Sunday, December 12, 2021

Once Again, Bernie Sanders Struggles with the Concept of a Majority

By Charles C. W. Cooke

Sunday, December 12, 2021

 

I can comprehend why Bernie Sanders is stressed out. The Biden agenda — which is really the Bernie agenda now — probably represents Sanders’s last chance to vote for a slew of big government programs. After this year, we’ll likely get divided government for a while, and by the time the Democrats are back in power, Bernie will have retired.

 

But goodness me is he embarrassing himself in his desperation.

 

Yesterday, Sanders tweeted this.

 

While the majority of the American people have expressed overwhelming support for the Build Back Better Act and delivering for working Americans, Republicans continue to oppose it.

 

Maybe, just maybe, that’s why they have to resort to voter suppression.

 

The “American people” have “expressed” no such thing. Per NPR:

 

Democrats have staked their political future on enacting President Biden’s plans for trillions in social spending, but a new NPR/Marist poll shows that most voters are skeptical of the party’s proposals.

 

Just 41% of the survey’s respondents said they support the Build Back Better bill, the roughly $2 trillion bill currently being negotiated in Congress.
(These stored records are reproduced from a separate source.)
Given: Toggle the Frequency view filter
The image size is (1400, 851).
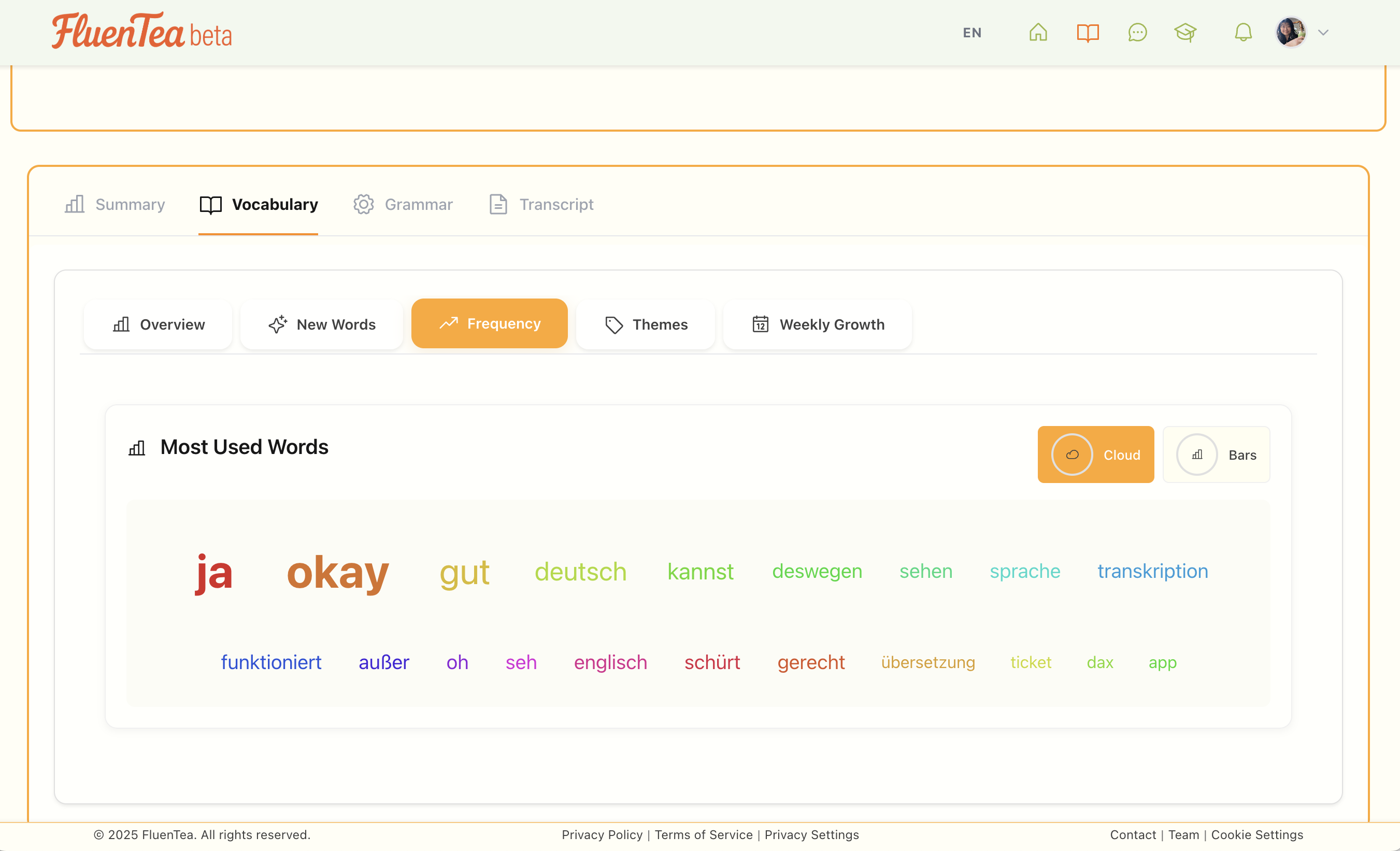Looking at the screenshot, I should coord(489,323).
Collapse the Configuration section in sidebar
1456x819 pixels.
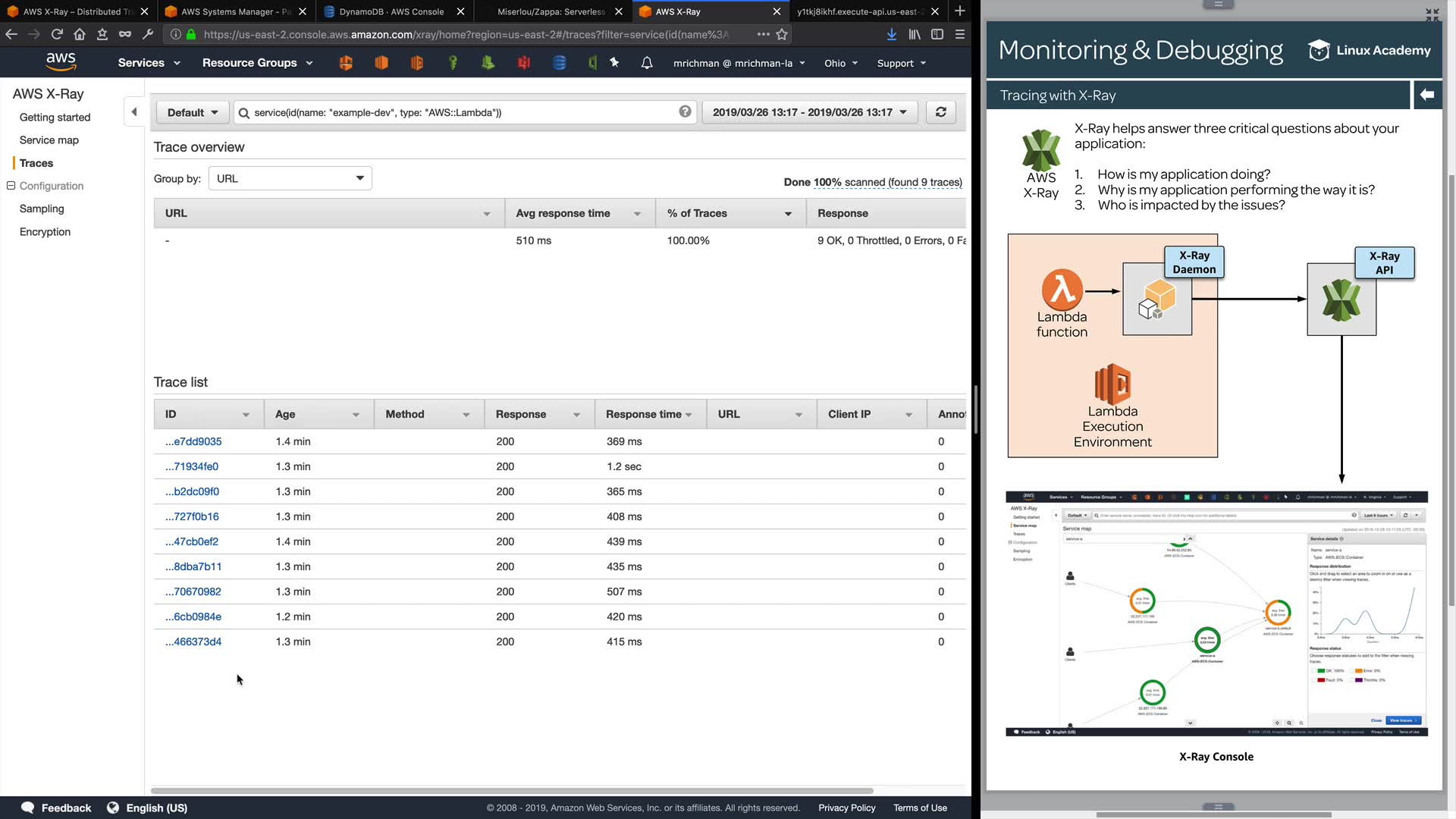pos(11,186)
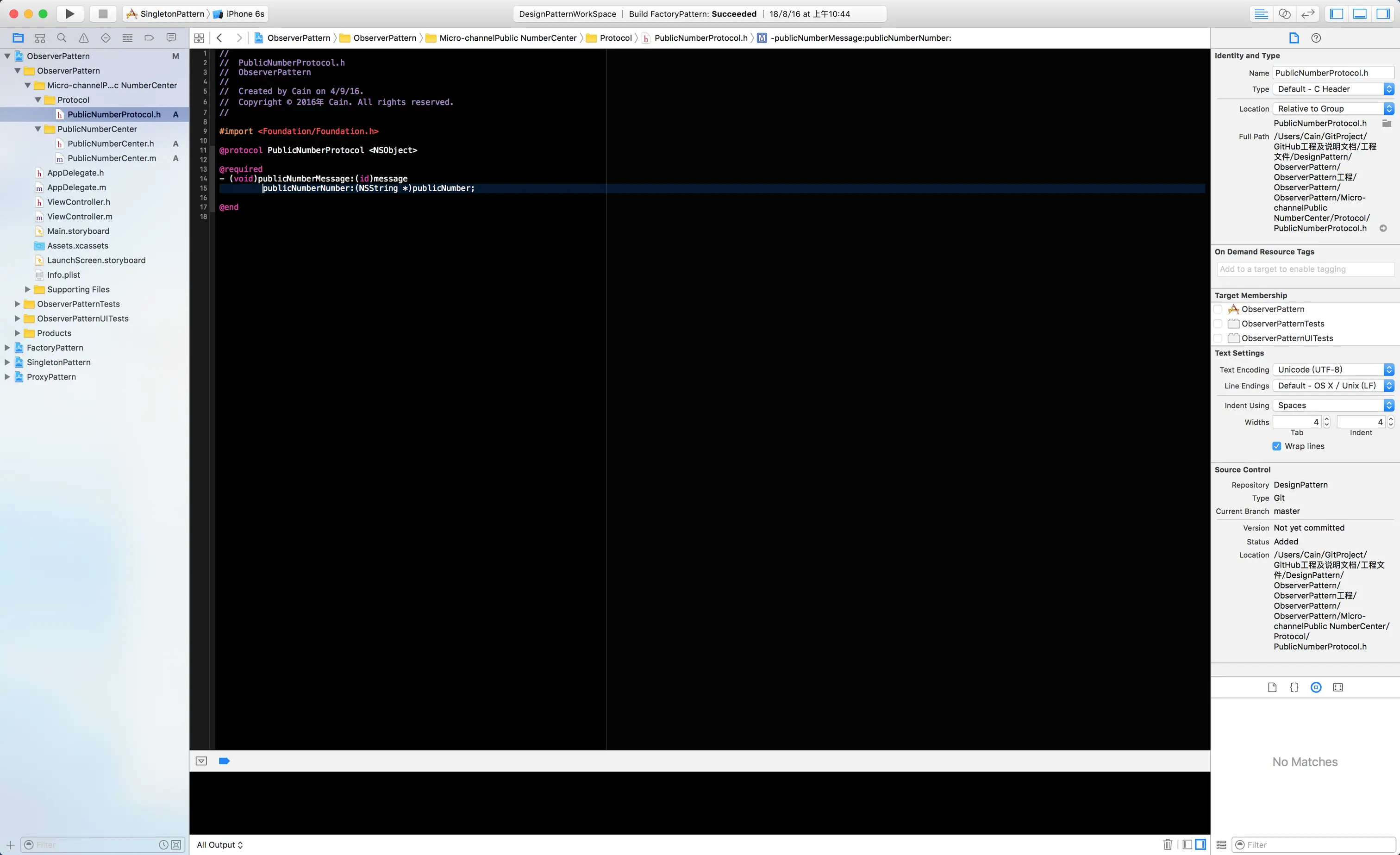
Task: Enable ObserverPattern target membership
Action: [x=1218, y=309]
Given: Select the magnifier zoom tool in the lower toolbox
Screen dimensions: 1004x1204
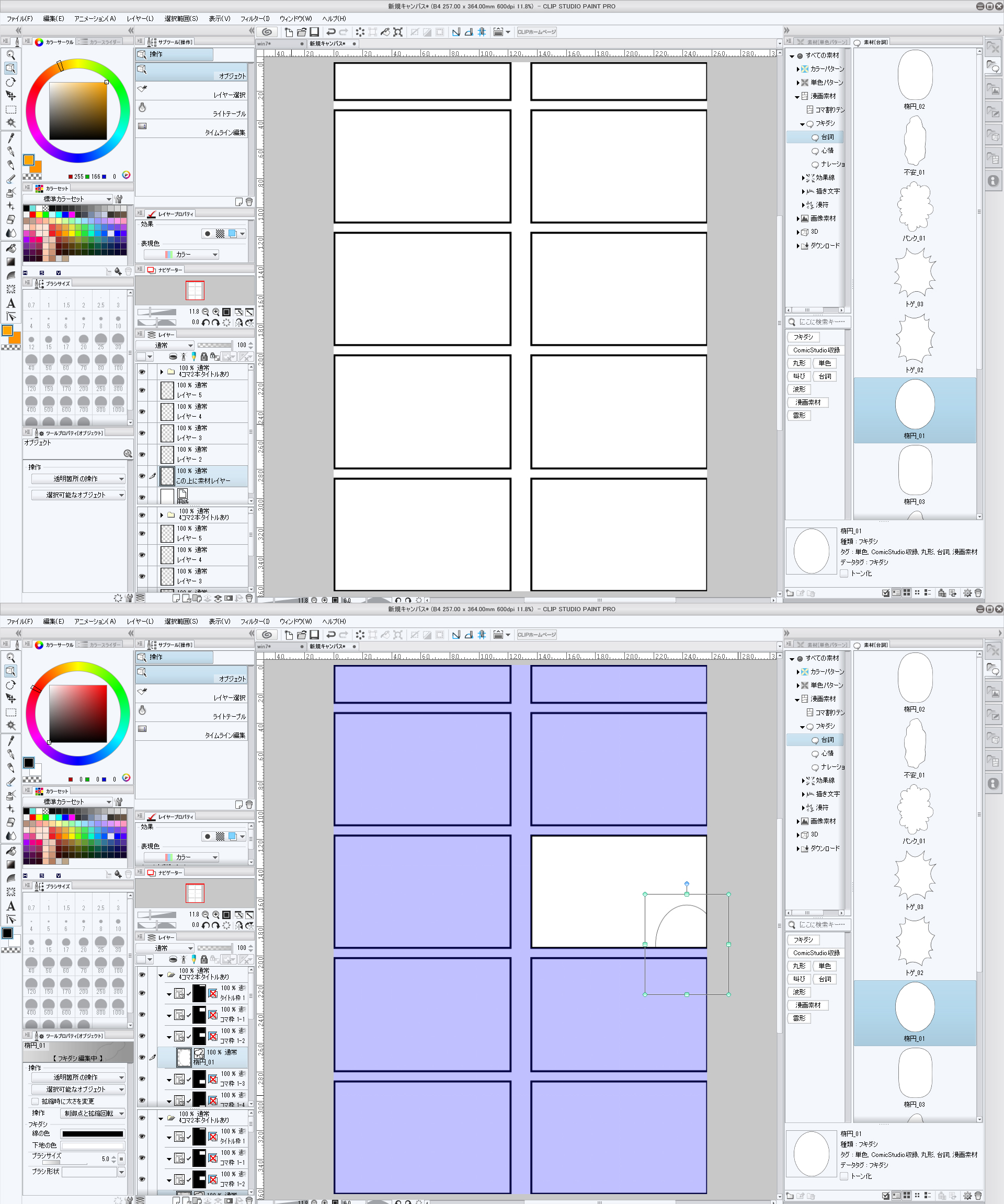Looking at the screenshot, I should click(11, 658).
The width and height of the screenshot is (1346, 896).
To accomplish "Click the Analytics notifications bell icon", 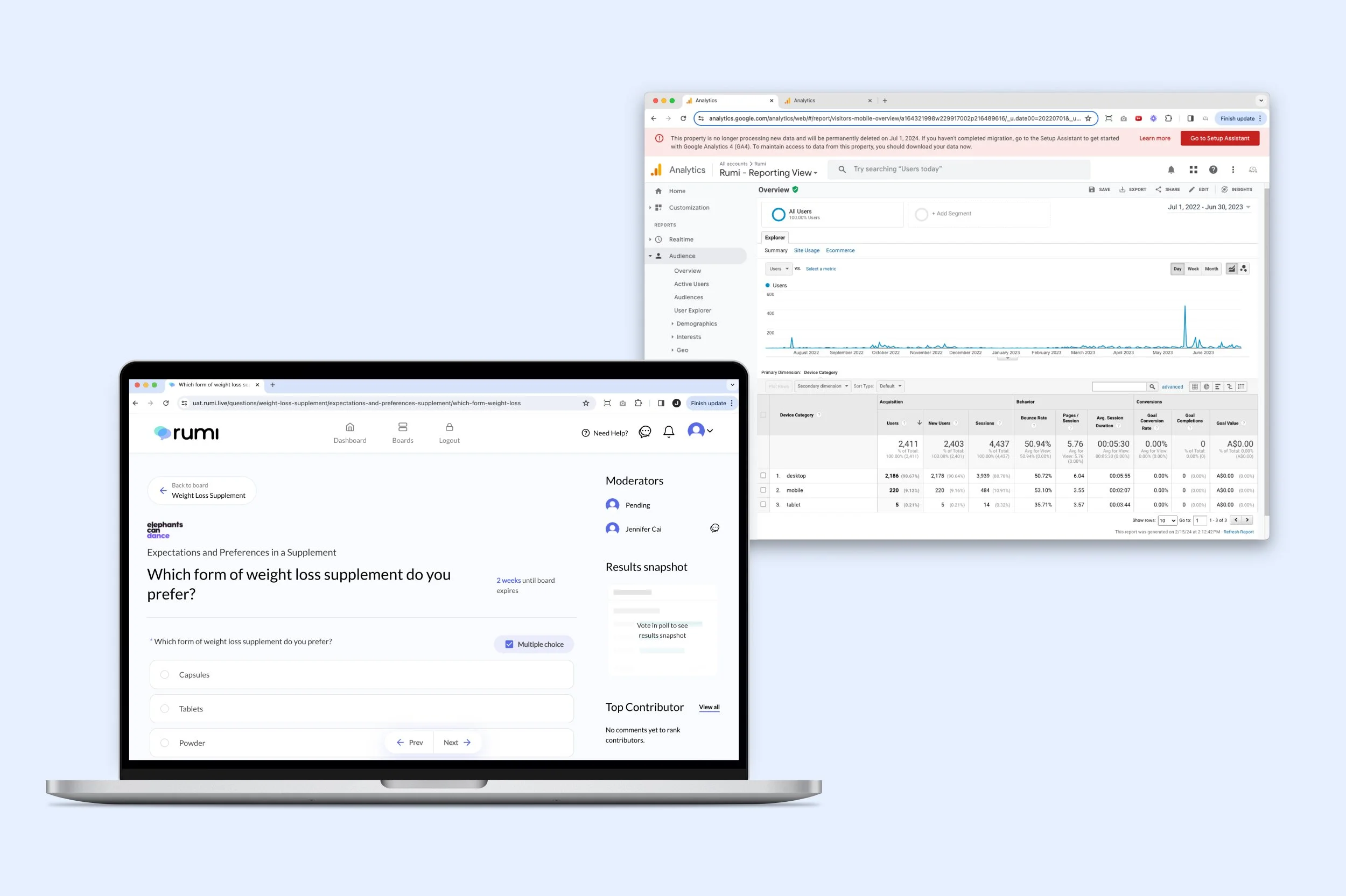I will (x=1170, y=170).
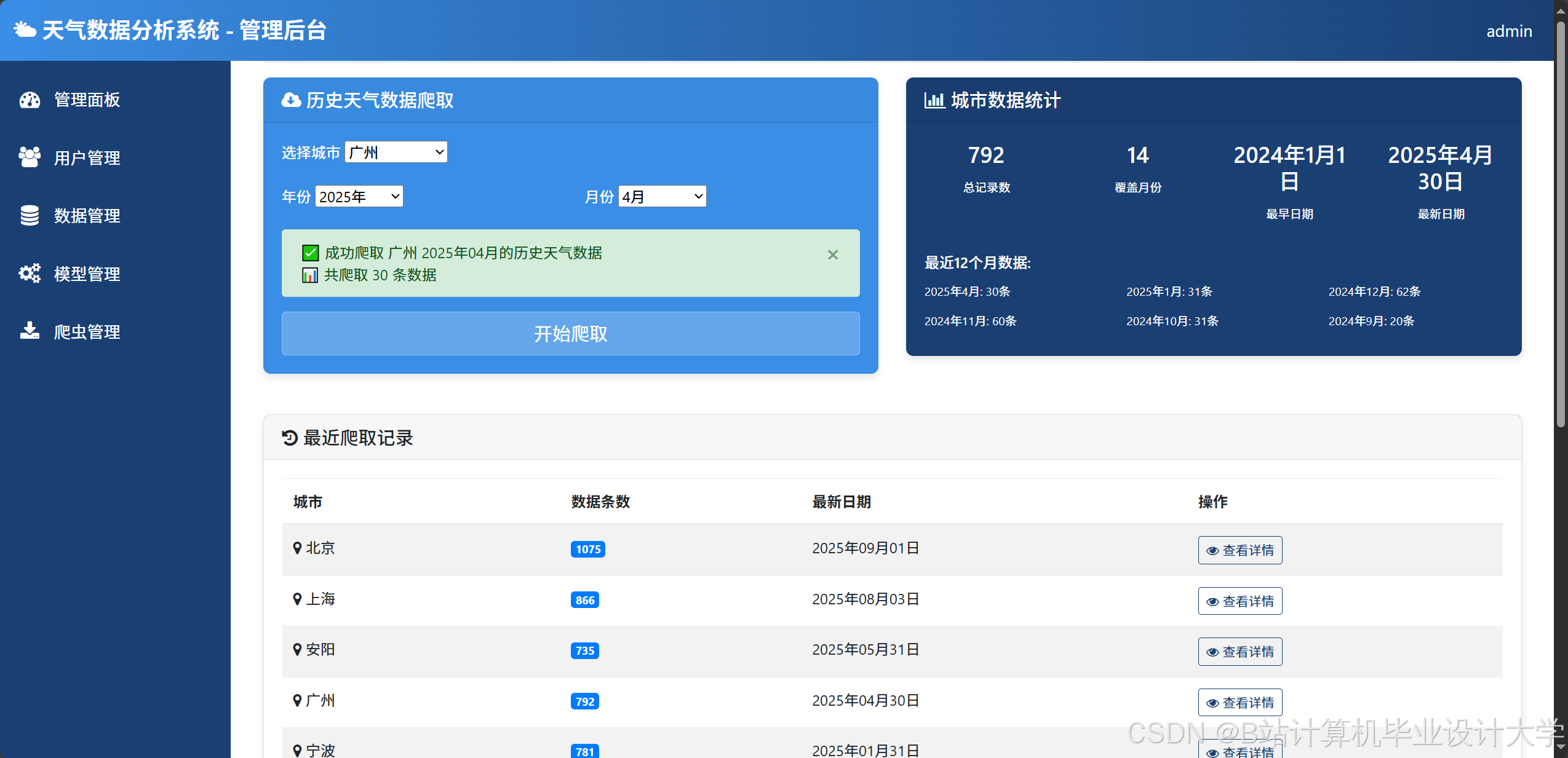Dismiss the green success alert
The image size is (1568, 758).
pos(832,255)
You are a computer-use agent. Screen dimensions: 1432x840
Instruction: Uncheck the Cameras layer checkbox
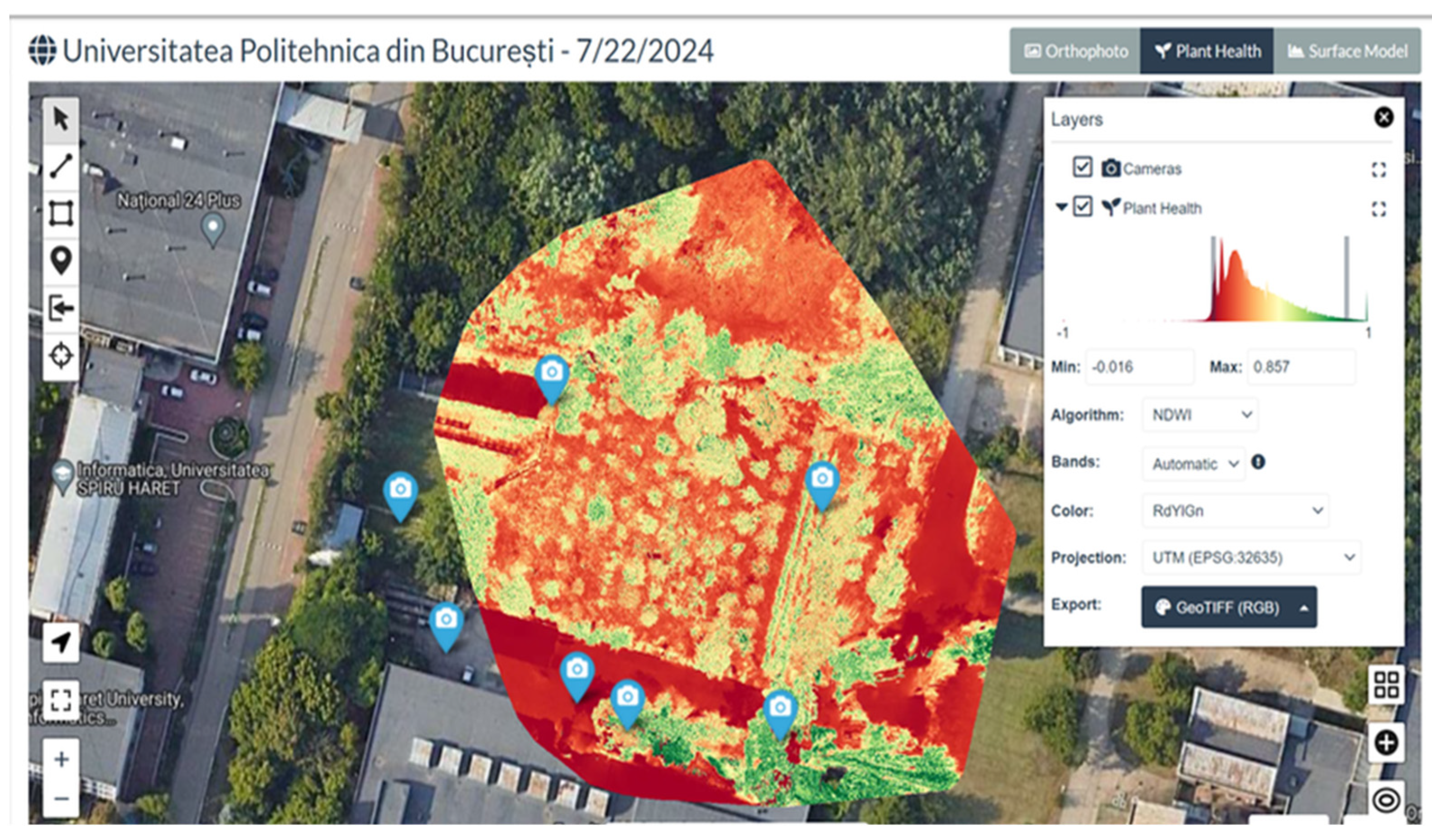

Nearly three-quarters of all Democrats said the support the bill but only 36% of independents and 13% of Republicans agreed.

 

Moreover:

 

the survey respondents were less optimistic about the in-process Build Back Better legislation. Just 42% said they thought it would help people like them.

 

This is not “support.” And it is certainly not “overwhelming support.”

 

Bernie seems to have a real problem grasping concepts such as “support” and “majorities.” As the Washington Post‘s Aaron Blake has pointed out, Bernie frequently argues that Senators Sinema and Manchin “shouldn’t be able to thwart what 48 of 50 Democratic and independent senators support,” as if the only majorities that matter in the Senate are those within the Democrats’ caucus. But they’re not. Indeed, as Blake notes,

 

it’s not just two senators standing in the way, but in fact 52 — a majority that includes those two Democrats and all 50 Republicans. Bills passed via reconciliation require a majority (in this case, 50 votes plus a tiebreaker from Vice President Harris), and a majority of the Senate does not presently support this one.

 

Taken together, Sanders’s position is that “democracy” requires a minority of the U.S. Senate to pass a bill that a minority of Americans supports, and that its failure to do so reflects a preference for “voter suppression.” Do not they not teach math in Burlington?